I didn't have to wait long before hearing the tinkle of glass. I had yet to hear a car alarm sound, so I was sure what I was about to see. I had new neighbors on my floor, and it was possible that I was about to brashly investigate one of them stepping out for a smoke. I threw my boots on haphazardly, grabbed my MagLite, and headed for the backdoor of my building.
There are two residents that park their car in the patch of asphalt betwixt two garages behind my domicile. One belonging to a couple roughly my age, and the other belonging to my dear golden years neighbor.
Evidently, an industrious bloke had set about robbing both of their automobiles of whatever knick-nacks he could.
There he stood, looking up from a smashed SUV window like a deer in headlights. There I was, taking one second to process that this was not anyone on whom I had ever laid eyes.

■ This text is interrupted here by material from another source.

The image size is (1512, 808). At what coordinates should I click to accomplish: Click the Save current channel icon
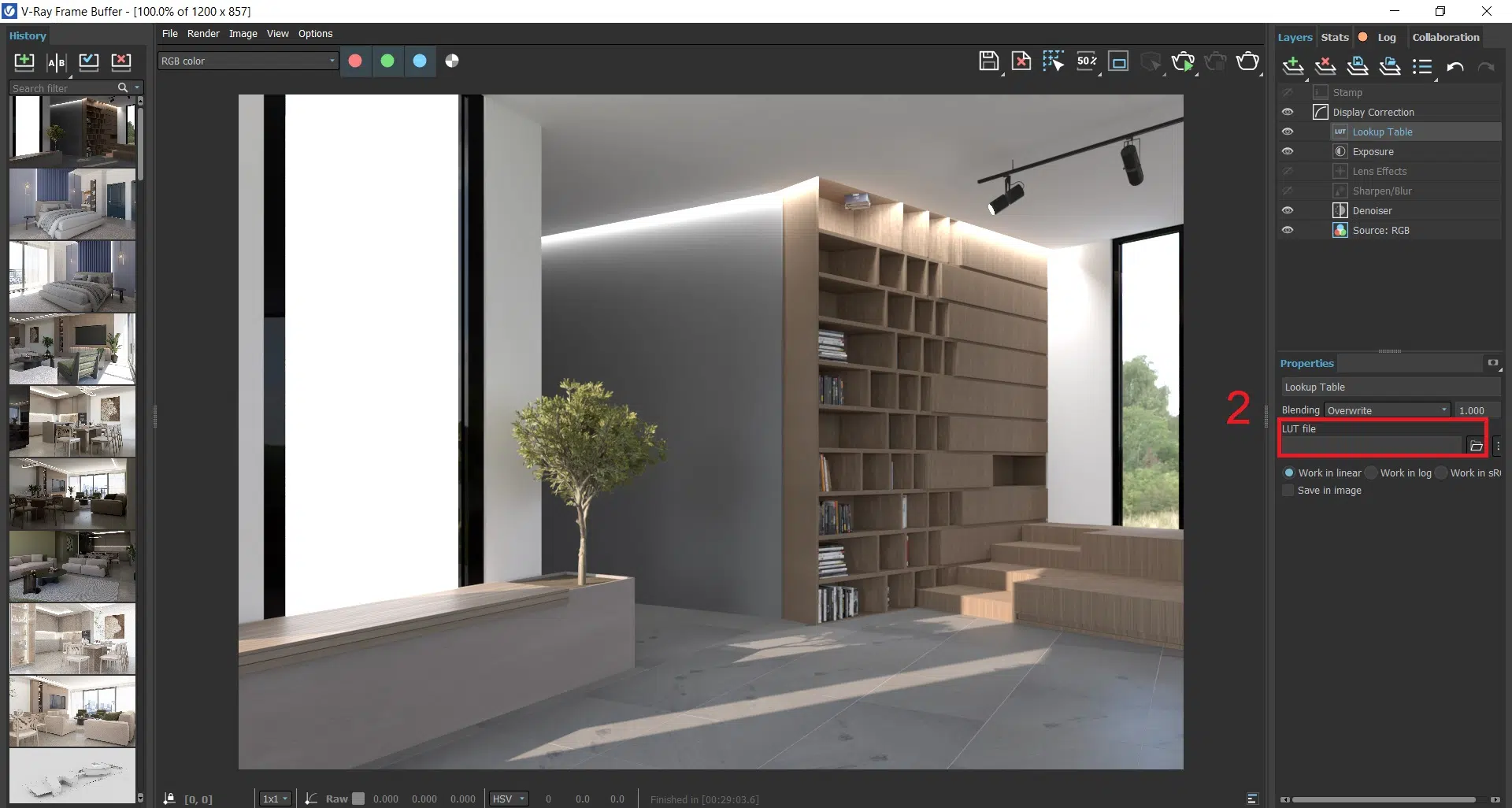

"HEY!!!!!", I inquired with all of the subtlety of a semi truck smashing through a gas station.
I charged.
He panicked and threw a box of would-be stolen goods at me.
Our private episode of COPS began.
I pursued this man, not clear on if he was armed, on something or precisely what circumstances led him here. I ran at him like a rottweiler locked onto an intruder, and he fled with the proportionate response.
Now then, a word on the art of pursuit: tie your bloody shoes before you try it. Just do it. Throw your boots on in a hurry, sure... but make sure they're securely fastened to your feet.
I sprinted after this man, yelling such arresting dialogue as "STOP!!" and the equally persuasive "I SAID 'STOP', SHITHEAD!!". Amazingly, he did not halt and say "terribly sorry, old chap. Let us engage in meaningful discourse pertinent to the enforcement of justice". Simply shocking.
He changed course two houses up the alley, and we were now striding across the lawn of someones pleasant one-story home. By this point, I was straining to gain on the would-be burglar, as well as trying to keep my boots on my plodding feet. After the length of one block, it was abundantly clear that I would not apprehend this individual unless he fortuitously tripped. I noted that I should acquire velcro combat boots for future use, and returned to the smashed car window party.
He vanished into the night. I returned to my building to inspect the damage. He had broken out the small wing window in the back of my elderly neighbor's car. Surprisingly, he hadn't set off the car alarm. He had better luck than I, considering how my shoveling it out of snow or moving it for said resident would led to audible complications.
What did he try taking from her? Walker wheels. A box containing 6" walker wheels. They were lying on the ground about ten feet from the car. Apparently there's a brisk black market trade of geriatric aides going on out there.
As for the truck I actually caught him breaking into... Tony apparently hadn't properly activated his car alarm. But he had been broken in to before on numerous occasions, so there was nothing of value to loot inside of his automobile either. What the perp had thrown at me was a shoebox.
To review, I tore headlong into possible danger to recover walker wheels and a box of old shoes.
Does this shit ever happen to Batman?